Monica is doing well post-op. This morning Dr. Henderson commented the surgery went perfect and seemed very pleased with her progress. She just finished breakfast and could still handle an Asiago bagel from Panera. With the C1/C2 fusion and decompression, the extreme pressure in her head and black "floaties" in her vision disappeared completely. The pain from harvesting a rib is very significant but she is thankful that this new pain is in a new place. Similar to Danica, she is wearing a Vista neck collar which covers the small incision in the back of her neck. She has a small but private room here in Lanham and the recovery wing seems to be mostly empty during this Thanksgiving holiday. Our short term goals are to get all these wires and tubes removed and get back to our hotel by Thursday.

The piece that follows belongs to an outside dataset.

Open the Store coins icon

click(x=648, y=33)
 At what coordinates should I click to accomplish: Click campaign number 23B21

There are key events in your life that help define who you are. Monica surviving multiple surgeries while still always thinking of her friends and family speaks volumes for her loving character. Finding myself alone at times in the waiting room last night made me realize how important our relationship is. Amy(sister in-law) and I were not getting any updates during the surgery and my mind began to wonder a little while reading the Steve Jobs biography. I realized that my wife and I are partners in this world and we are there for each other in good times and in bad times. Specifically, she needed me and depended on me to be there and if I ever questioned my role in life or where I was supposed to be, nothing cemented the fact that I was exactly where I was supposed to be. It was a good feeling.

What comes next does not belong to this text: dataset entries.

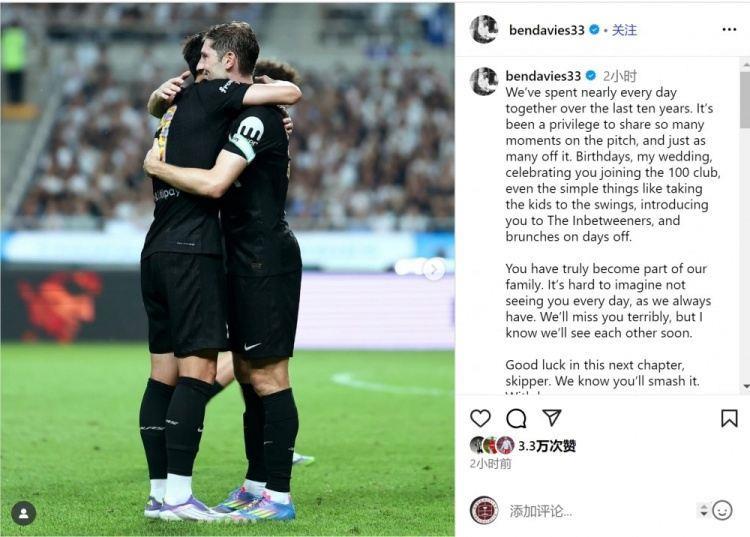
Task: Like the post with the heart icon
Action: tap(480, 418)
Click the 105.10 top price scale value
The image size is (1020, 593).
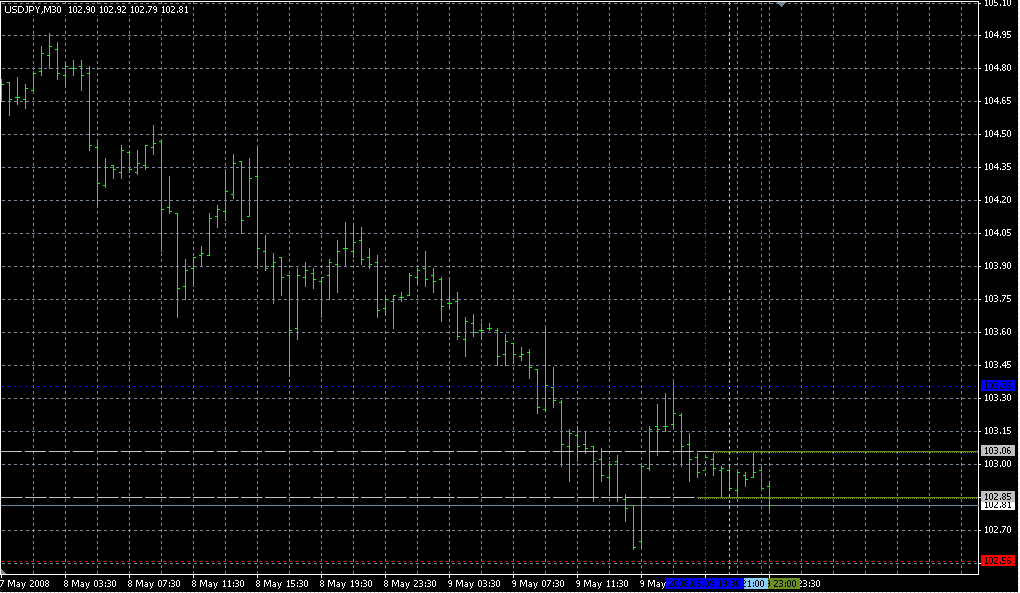[997, 4]

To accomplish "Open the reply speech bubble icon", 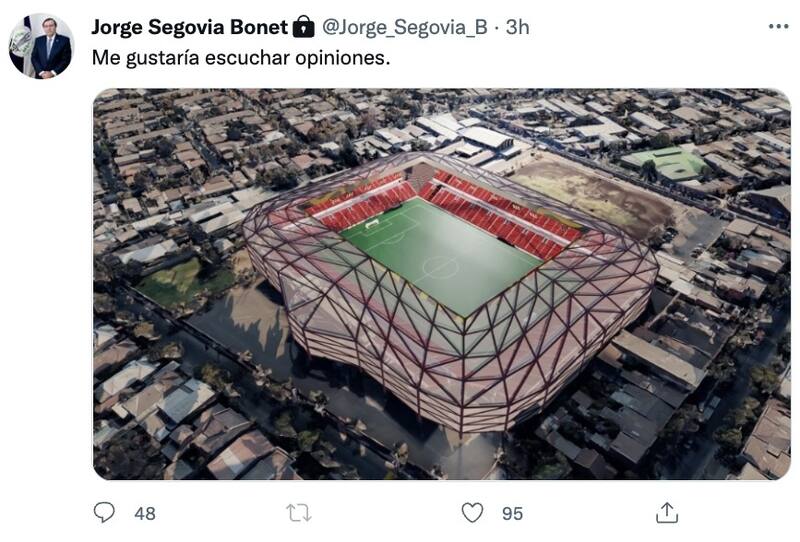I will [x=104, y=513].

Maryland seems to be the place where we happen to find ourselves during the most strenous times of our lives. I vividly recall sitting bedside next to my mom in a Southern Maryland hospital watching her one lung barely move due to cancer. This morning while Monica slept I sat bedside watching her lungs move up and down at long intervals due to her deep medically induced slumber. In Rockville we endured several months of unbearable pain during Monica's pregnancy with Danica. We do not think it mere coincidence these events transpired in our "hometown" of Maryland. We believe this is part of a plan to help us cope with our reality. Monica still has two rough days ahead of her as the pain begins to reveal itself but we are comforted in our surroundings and in our hearts. Our past experiences prepared us for this time of suffering. Monica's extremely loving and caring friends will carry us on their shoulders. "We can do all things through Christ who strengthens us."